Amendments to Unfair Competition Law recognise new types of anti-competitive acts
In Korea, the Unfair Competition Prevention and Trade Secret Protection Act may be used to protect IP rights by preventing unfair methods of competition and the misappropriation of trade secrets. Recent amendments to the act have identified additional types of anti-competitive acts and introduced rewards for those who inform the authorities of such anti-competitive behaviour, among other things. The amendments were promulgated on July 30 2013 and will become effective on January 31 2014.

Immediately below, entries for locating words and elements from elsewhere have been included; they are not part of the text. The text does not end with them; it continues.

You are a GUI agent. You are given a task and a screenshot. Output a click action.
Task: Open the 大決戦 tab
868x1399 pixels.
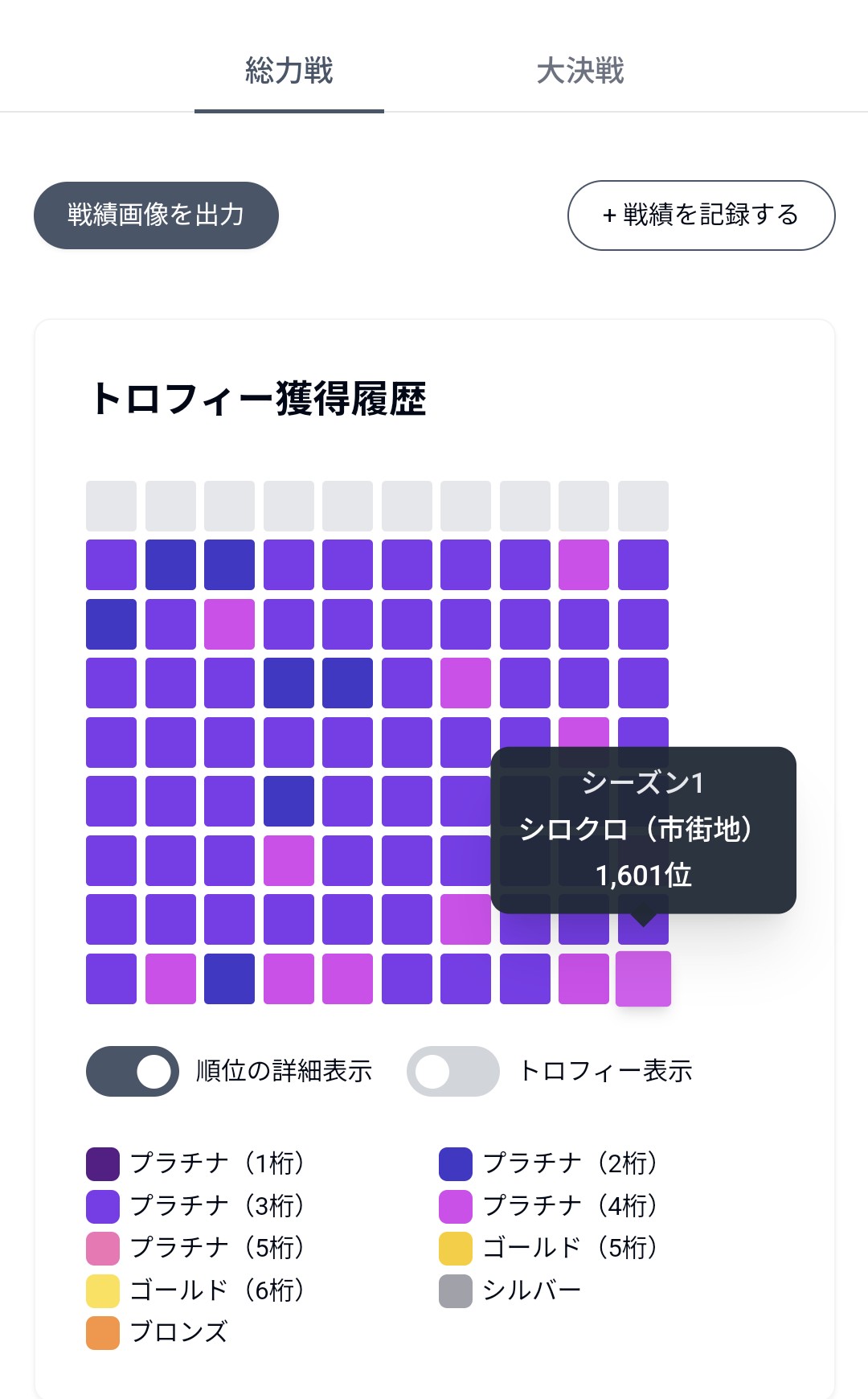click(x=579, y=72)
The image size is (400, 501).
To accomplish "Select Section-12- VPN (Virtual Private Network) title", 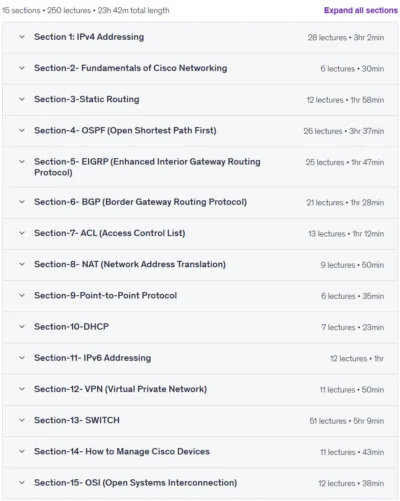I will [x=120, y=389].
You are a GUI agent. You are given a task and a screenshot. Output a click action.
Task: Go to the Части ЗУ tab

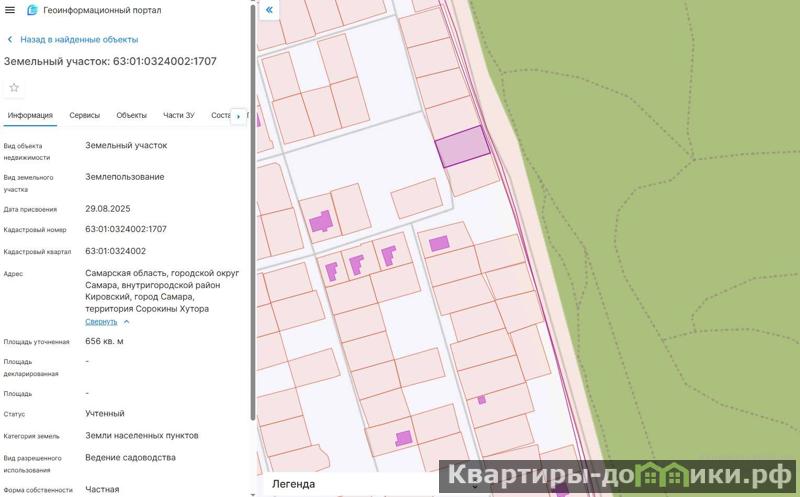click(179, 115)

First, the amendments will introduce a general ‘catch-all’ provision. Article 2(1) of the act defines the types of activities that are considered to be “acts of unfair competition”. Currently, the act lists nine specific activities that may give rise to an unfair competition claim. As a result, other unlawful activities that may be considered as acts of unfair competition, but do not fall within Article 2(1), remain unregulated under the act, despite their negative impact on fair business practices.
The recent amendments have added Article 2(1)(x), which prevents:
“the act of infringing a person’s right to profit from that person’s product, which was the result of considerable effort and investment, without authorisation, through a method that contravenes fair commercial trade practice or the competitive order.”
The aim of this provision is to provide parties with appropriate means to prevent third parties from engaging in new types of unfair competition. All the civil remedies that are usually available under the act, including injunctive relief and damages, are available for this new claim, but it is not possible to bring a criminal action.
Second, monetary incentives will be introduced to encourage the report of anti-competitive acts. The commissioner of the Korean Intellectual Property Office may offer a reward for reporting a party that is causing confusion by using a sign that is identical or similar to another person’s name, trade name, trademark, container or packaging, or any other sign widely known in Korea as a source identifier. This monetary incentive applies only to cases involving registered trademarks.
The new amendments thus recognise the new types of unfair competition that are becoming more prevalent in the marketplace due to the advancement of technology. They also acknowledge that monetary incentives may be needed, in addition to traditional legal remedies, to prevent unfair competition effectively.